### PROBLEM STATEMENT
Your answer must be every line of the data below that holds the string "avatar", copied exactly.

[Stored data]

------------------------------------------------

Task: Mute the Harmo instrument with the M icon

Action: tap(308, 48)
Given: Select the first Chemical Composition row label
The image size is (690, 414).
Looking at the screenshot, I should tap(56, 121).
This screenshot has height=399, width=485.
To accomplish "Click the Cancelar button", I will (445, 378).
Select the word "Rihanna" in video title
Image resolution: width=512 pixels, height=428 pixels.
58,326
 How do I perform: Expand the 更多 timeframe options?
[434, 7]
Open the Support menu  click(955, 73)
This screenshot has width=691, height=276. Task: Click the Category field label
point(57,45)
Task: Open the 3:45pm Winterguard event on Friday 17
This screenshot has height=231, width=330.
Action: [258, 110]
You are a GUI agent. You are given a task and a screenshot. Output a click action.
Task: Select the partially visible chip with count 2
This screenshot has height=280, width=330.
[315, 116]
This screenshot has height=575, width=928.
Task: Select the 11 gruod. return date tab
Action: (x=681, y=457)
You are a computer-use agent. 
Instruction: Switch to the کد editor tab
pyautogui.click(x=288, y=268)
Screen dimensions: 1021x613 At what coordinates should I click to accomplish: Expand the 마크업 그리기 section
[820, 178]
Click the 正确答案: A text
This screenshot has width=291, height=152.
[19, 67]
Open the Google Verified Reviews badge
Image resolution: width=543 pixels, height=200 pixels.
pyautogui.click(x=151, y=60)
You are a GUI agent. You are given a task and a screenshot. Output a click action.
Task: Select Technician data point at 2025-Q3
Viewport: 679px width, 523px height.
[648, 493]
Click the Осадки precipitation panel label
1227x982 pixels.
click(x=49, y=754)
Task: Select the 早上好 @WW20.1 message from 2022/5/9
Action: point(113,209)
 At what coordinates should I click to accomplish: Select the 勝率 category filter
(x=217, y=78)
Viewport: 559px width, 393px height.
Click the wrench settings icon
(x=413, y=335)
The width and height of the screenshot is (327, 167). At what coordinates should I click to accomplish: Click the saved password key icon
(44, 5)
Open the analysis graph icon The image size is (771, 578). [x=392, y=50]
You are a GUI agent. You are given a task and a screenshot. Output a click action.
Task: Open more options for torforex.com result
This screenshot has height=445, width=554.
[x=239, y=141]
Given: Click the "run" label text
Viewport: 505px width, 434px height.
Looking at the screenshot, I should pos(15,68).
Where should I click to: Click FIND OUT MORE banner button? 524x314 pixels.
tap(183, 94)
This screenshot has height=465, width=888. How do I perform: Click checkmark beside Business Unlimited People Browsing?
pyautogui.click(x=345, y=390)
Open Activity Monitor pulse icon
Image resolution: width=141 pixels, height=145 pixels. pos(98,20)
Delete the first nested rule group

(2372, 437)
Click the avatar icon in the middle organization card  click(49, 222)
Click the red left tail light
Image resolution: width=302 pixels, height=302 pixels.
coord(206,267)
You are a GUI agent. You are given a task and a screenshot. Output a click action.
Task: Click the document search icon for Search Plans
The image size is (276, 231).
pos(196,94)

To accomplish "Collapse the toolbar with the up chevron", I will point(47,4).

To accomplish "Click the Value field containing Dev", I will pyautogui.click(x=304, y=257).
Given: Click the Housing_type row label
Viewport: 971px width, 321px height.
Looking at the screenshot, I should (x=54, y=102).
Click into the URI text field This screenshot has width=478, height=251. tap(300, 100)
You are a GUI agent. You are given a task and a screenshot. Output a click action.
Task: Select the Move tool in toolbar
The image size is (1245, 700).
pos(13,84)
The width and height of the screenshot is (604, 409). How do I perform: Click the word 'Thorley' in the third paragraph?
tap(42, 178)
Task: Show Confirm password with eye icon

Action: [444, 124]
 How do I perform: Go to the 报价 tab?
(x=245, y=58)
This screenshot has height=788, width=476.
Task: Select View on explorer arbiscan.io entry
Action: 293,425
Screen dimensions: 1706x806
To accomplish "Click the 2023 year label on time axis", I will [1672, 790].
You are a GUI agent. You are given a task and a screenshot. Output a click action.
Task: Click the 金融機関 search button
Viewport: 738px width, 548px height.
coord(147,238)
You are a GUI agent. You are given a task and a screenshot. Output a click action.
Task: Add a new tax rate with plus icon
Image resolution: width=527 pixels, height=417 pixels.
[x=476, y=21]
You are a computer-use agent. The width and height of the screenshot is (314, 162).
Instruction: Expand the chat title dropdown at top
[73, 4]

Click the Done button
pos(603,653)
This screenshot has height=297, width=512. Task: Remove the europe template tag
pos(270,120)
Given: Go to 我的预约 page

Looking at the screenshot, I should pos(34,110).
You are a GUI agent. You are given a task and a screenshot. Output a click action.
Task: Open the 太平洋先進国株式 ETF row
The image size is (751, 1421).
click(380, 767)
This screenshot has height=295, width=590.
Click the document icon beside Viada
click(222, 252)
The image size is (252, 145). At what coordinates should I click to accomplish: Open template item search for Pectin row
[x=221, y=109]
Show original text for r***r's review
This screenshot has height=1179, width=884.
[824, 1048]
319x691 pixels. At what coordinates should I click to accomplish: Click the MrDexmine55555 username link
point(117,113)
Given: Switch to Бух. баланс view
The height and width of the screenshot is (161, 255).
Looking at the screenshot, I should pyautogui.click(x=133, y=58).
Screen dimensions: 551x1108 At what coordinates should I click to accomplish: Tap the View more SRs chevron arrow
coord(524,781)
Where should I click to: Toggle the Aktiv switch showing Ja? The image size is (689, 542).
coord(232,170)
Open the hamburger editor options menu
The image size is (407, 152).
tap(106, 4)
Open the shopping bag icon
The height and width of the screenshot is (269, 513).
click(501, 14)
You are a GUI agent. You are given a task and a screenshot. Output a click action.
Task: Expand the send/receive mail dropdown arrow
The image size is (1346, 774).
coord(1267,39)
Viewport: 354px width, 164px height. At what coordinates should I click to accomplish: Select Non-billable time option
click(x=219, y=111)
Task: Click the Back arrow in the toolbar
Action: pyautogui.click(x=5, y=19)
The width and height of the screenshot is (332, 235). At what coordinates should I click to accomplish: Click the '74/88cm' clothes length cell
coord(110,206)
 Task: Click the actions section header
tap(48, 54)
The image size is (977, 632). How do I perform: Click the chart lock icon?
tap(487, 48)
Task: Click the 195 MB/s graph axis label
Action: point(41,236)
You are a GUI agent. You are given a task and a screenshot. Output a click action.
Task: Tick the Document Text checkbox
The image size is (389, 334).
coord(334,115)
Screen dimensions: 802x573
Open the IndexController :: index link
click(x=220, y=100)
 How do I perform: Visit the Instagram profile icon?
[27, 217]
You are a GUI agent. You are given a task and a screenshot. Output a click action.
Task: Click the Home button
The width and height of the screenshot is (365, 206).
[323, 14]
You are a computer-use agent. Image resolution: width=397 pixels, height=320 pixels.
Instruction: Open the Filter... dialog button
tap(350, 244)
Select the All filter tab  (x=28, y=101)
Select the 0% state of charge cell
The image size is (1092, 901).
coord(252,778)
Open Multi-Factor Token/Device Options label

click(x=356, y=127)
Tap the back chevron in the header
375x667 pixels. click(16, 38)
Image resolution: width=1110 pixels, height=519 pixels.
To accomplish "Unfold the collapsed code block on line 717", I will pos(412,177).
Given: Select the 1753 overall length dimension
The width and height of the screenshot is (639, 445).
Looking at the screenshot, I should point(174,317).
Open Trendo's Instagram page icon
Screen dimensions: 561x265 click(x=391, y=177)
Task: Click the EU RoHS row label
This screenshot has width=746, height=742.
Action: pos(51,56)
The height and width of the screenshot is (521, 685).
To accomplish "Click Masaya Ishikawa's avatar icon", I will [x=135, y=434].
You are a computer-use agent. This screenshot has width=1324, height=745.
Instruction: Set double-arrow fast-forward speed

------------------------------------------------

### RESPONSE TO THIS EXERCISE
Click the avatar icon in the middle organization card  click(49, 222)
To accomplish "Click Masaya Ishikawa's avatar icon", I will [x=135, y=434].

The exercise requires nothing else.